Begin DOCUMENT TEXT
Where does the Bible teach this? It doesn't! Let me show you what the Bible does teach. What would you say is the most familiar verse in the Bible?
"For God so loved the world, that he gave his only Son, that whoever believes in him should not perish but have eternal life. John 3:16 ESV
There are three important clauses in verse 16, one of them is a compound clause. In this verse we have an Act—God loved, The Result—God gave, and then The Purpose—negatively, that men should not perish, but positively, that believers should have eternal life. These two aspects that are stressed are put in two different tenses in the Greek text. "That he should not perish, (an event,) but have, (present tense,) an enduring having of eternal life."
Let's look at the negative first: "whoever believes in Him shall not perish"—what does it say will not happen to those who believe? They "shall not perish." It doesn't say that they won't go to hell or that they won't suffer throughout eternity. It says they will not perish. It is the opposite of eternal life. It is the opposite of life which is death. "'Perish' is the Greek word apollumi, which according to Thayer means "to destroy, to put out of the way entirely, abolish, put an end to, ruin." Strong's says, "to destroy fully." This word is used in Matthew 22:7.
The king was angry, and he sent his troops and destroyed those murderers and burned their city. Matthew 22:7 ESV
So, to perish is to be destroyed. If the believer doesn't perish, what happens to the unbeliever? He perishes!
For the word of the cross is folly to those who are perishing, but to us who are being saved it is the power of God. 1 Corinthians 1:18 ESV
Here, those perishing are the non-elect.
but to those who are called, both Jews and Greeks, Christ the power of God and the wisdom of God. 1 Corinthians 1:24 ESV
So, the contrast is between those who are "perishing" and those "being saved."
Kirk said, "Within the Annihilationist view there is room for judgment … where Hitler gets his appropriate punishment and then after the full punishment is executed then he is removed from the land of the living forever."
So, where do we find in the Bible that unbelievers don't perish for a time so they can be tortured? Does perish mean some part of them remains alive for a while so it can be tortured? The Greek word apollumi gives no hint of this.
The Greek scholar and New Testament translator, R. F. Weymouth, wrote, "My mind fails to conceive a grosser misinterpretation of language than when the five or six strongest words which the Greek tongue possesses, signifying 'destroy,' or 'destruction,' are explained to mean maintaining an everlasting but wretched existence. To translate black as white is nothing to this."
The view Kirk holds is very similar to the view Ed Stevens holds. On a Facebook post, Ed Stevens writes: "I would encourage all of us to consider Revelation 22:14-15 which seems to teach eternal conscious separation of the unsaved after their appropriate judgment has been meted out—not torture or torment or roasting in unquenchable fire forever, but rather consciously outside the gates of the heavenly city forever cast out into the outer darkness forever. Eternal conscious separation that preserves the justice of God without reflecting adversely on his holy and just character."
End DOCUMENT TEXT
> [GIVEN TASK 1]: Write out the part of the text on the word "perish" between "So, where do" and "hint of this.", inclusive.
> [GIVEN TASK 2]: In the text on the word "perish", why does the writer conclude that to perish is to be destroyed?
> [GIVEN TASK 3]: Proceed with the text on the word "perish", starting after its last sentence.
Begin DATA RECORDS
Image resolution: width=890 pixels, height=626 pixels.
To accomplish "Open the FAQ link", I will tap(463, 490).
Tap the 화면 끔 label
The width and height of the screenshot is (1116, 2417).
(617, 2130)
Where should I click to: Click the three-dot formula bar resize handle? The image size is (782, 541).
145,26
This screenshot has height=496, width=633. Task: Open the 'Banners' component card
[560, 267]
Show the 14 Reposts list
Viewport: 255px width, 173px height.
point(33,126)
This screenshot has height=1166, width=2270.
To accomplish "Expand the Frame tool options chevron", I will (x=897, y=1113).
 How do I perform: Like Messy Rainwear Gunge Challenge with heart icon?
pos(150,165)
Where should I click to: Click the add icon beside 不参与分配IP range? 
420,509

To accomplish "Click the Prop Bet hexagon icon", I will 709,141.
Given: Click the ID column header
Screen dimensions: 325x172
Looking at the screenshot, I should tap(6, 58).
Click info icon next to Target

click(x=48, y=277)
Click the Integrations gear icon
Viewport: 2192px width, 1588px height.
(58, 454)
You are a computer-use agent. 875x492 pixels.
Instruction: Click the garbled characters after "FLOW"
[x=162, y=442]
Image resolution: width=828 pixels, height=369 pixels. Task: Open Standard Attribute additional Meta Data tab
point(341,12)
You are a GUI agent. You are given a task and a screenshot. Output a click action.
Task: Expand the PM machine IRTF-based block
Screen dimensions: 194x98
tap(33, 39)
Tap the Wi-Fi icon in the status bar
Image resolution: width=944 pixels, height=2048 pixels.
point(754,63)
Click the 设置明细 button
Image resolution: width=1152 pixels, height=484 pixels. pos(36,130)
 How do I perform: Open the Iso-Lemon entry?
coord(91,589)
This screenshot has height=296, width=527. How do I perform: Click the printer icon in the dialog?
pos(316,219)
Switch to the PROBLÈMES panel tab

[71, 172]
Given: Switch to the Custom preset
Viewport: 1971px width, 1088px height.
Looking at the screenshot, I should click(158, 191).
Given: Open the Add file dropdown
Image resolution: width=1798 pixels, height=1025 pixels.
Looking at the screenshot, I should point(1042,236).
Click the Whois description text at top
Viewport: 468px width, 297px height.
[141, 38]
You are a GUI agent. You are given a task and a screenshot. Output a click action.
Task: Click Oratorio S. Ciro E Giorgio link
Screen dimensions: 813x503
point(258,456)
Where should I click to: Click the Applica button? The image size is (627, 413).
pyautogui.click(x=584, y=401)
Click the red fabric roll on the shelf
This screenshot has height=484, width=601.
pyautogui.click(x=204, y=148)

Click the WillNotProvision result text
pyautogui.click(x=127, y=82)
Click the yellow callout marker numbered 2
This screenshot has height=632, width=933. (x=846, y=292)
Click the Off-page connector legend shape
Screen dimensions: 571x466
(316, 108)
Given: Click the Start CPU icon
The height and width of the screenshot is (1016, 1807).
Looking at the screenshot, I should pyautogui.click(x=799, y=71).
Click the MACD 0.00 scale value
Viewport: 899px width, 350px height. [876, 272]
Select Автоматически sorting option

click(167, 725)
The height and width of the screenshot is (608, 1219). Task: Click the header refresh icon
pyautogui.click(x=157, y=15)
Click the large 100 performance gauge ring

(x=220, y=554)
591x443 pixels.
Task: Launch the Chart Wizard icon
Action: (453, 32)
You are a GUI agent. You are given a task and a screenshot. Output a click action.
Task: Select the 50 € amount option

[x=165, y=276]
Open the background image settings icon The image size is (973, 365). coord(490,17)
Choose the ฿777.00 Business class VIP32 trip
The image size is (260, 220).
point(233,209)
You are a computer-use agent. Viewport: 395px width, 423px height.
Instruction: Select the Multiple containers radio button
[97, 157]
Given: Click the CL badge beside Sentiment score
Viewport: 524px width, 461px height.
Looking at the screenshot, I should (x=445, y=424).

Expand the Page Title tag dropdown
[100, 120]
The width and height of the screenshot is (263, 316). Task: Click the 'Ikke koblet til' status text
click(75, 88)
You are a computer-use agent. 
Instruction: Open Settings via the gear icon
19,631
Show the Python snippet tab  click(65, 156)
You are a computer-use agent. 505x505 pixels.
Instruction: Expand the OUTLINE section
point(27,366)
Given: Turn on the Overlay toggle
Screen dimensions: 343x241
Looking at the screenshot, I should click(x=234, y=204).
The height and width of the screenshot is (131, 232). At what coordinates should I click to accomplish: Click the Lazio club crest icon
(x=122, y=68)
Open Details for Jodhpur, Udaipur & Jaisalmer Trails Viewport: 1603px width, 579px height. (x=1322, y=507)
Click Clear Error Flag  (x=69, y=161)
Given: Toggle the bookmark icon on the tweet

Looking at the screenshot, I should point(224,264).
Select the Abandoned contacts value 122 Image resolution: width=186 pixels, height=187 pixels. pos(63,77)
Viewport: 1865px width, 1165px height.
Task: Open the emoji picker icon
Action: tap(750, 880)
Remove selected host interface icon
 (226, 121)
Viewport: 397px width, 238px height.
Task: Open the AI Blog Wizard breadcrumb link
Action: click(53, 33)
End DATA RECORDS
> [RIGHT ANSWER 1]:
So, where do we find in the Bible that unbelievers don't perish for a time so they can be tortured? Does perish mean some part of them remains alive for a while so it can be tortured? The Greek word apollumi gives no hint of this.

> [RIGHT ANSWER 2]: The Greek word translated "perish" is apollumi. Thayer defines it as "to destroy, to put out of the way entirely, abolish, put an end to, ruin," and Strong's as "to destroy fully." The same word appears in Matthew 22:7, where the king's troops destroyed the murderers.

> [RIGHT ANSWER 3]:
Blessed are those who wash their robes, so that they may have the right to the tree of life and that they may enter the city by the gates. 15 Outside are the dogs and sorcerers and the sexually immoral and murderers and idolaters, and everyone who loves and practices falsehood. Revelation 22:14-15 ESV
Ed says, "This seems to teach eternal conscious separation of the unsaved after their appropriate judgment has been meted out." Do you see anything in this verse about judgment? What is the city? It's the heavenly Jerusalem which is the New Covenant. Outside the New Covenant are the unbelievers who are dogs, sorcerers etc. Believers are in the New Covenant and the unbelievers are outside of the covenant.
So, it seems that in Ed's opinion, the unsaved have eternal life, but they spend it separated from God. Suffering for a while, but separated forever. They don't perish, but they're stuck outside the city.
In the episode, "Did I Change My Mind?" (at 5:45), Kirk says, "Conditionalism clearly affirms real punishment including real conscience suffering. After full and just punishment the unrepentant perish." But earlier Kirk said, "We are mortals, we are subject to death." So, if unbelievers are mortal, then when they physically die, they perish. But in Kirk's view, they don't perish at physical death; they are kept around alive for a while so that they can be punished. They don't have eternal life, but they must have some kind of life so that they can experience punishment. Is this some kind of extended life? Is this Temporary Conscience Torment?
At this point some might say: "But doesn't the Bible teach the doctrine of Hell? That unbelievers will burn forever? Well, Bible translations use the word Hell but they shouldn't because there is no such place as Hell.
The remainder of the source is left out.